**EXERCISE REQUIREMENTS**
Output only the lines of the entries that follow, starting at the one with "Given: Expand 更多 dropdown in 基本信息 panel" and running down to the one with "This screenshot has height=327, width=644.", both included and unchanged.

MATERIAL SUPPLIED section start

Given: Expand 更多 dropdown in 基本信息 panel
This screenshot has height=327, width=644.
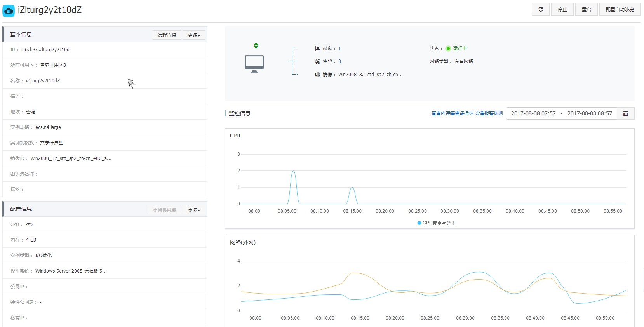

MATERIAL SUPPLIED section end
MATERIAL SUPPLIED section start

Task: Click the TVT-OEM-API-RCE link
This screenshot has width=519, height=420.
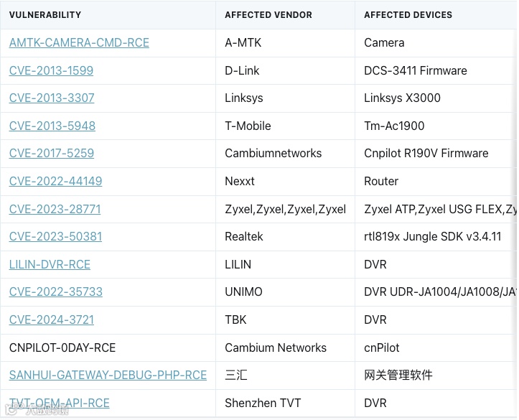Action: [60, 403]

MATERIAL SUPPLIED section end

**TASK ANSWER**
Given: Expand 更多 dropdown in 基本信息 panel
This screenshot has height=327, width=644.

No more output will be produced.